── READING PASSAGE
Strike-slip faults are an important tectonic feature in nature. A strike-slip deformation belt commonly consists of various structures with different mechanics, such as normal faults, shear faults, and reverse faults or folds (Riedel, 1929; Chinnery, 1963; Wilcox et al., 1973; Sylvester, 1988). These structures can form petroleum traps in a basin. Moreover, strike-slip faults may cut deep below the surface to form petroleum migration pathways. Therefore, strike-slipping structures are of important significance in petroleum exploration (Lowell, 1985; Allen and Allen, 2013; Chen et al., 2018; El Ghamry et al., 2020).
────
◆ GOALS ◆
a) Which structures does the strike-slip fault passage name as making up a strike-slip deformation belt?
b) Can you reproduce the part of the strike-slip fault passage that opens with the words containing "Strike-slip faults are" and closes with "et al., 2020)."?
The lines that follow come from a different source.
── GIVEN MATERIAL
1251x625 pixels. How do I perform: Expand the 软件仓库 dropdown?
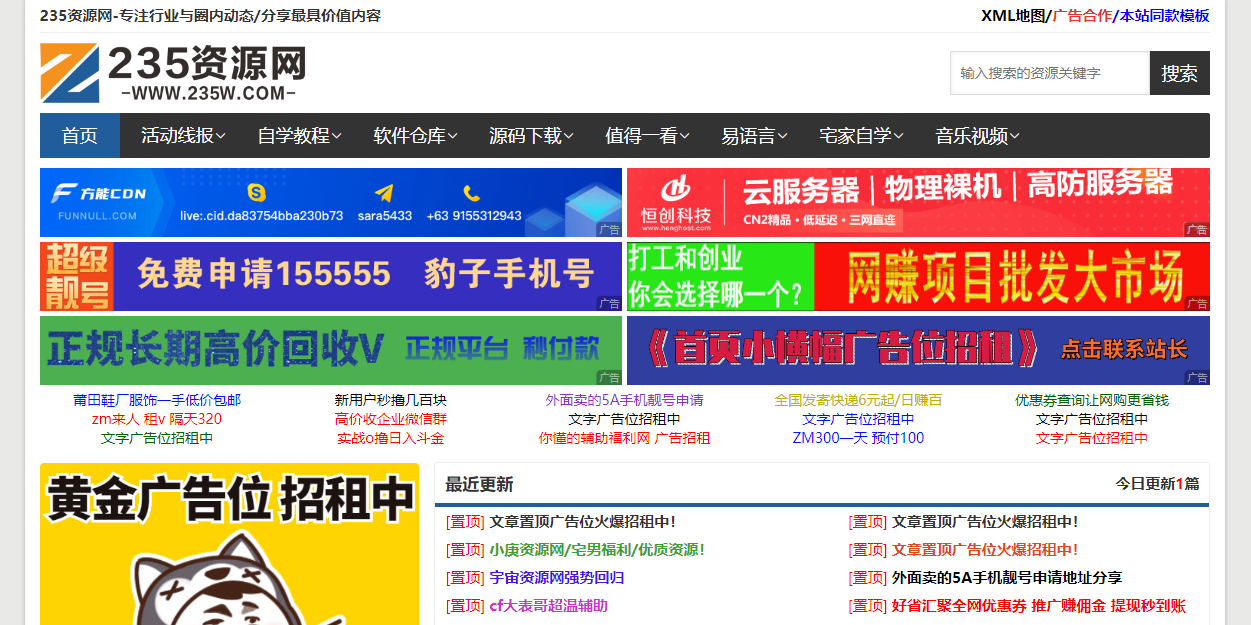413,135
────
◆ SOLUTIONS FOR EACH TASK ◆
a) Normal faults, shear faults, reverse faults, and folds.

b)
Strike-slip faults are an important tectonic feature in nature. A strike-slip deformation belt commonly consists of various structures with different mechanics, such as normal faults, shear faults, and reverse faults or folds (Riedel, 1929; Chinnery, 1963; Wilcox et al., 1973; Sylvester, 1988). These structures can form petroleum traps in a basin. Moreover, strike-slip faults may cut deep below the surface to form petroleum migration pathways. Therefore, strike-slipping structures are of important significance in petroleum exploration (Lowell, 1985; Allen and Allen, 2013; Chen et al., 2018; El Ghamry et al., 2020).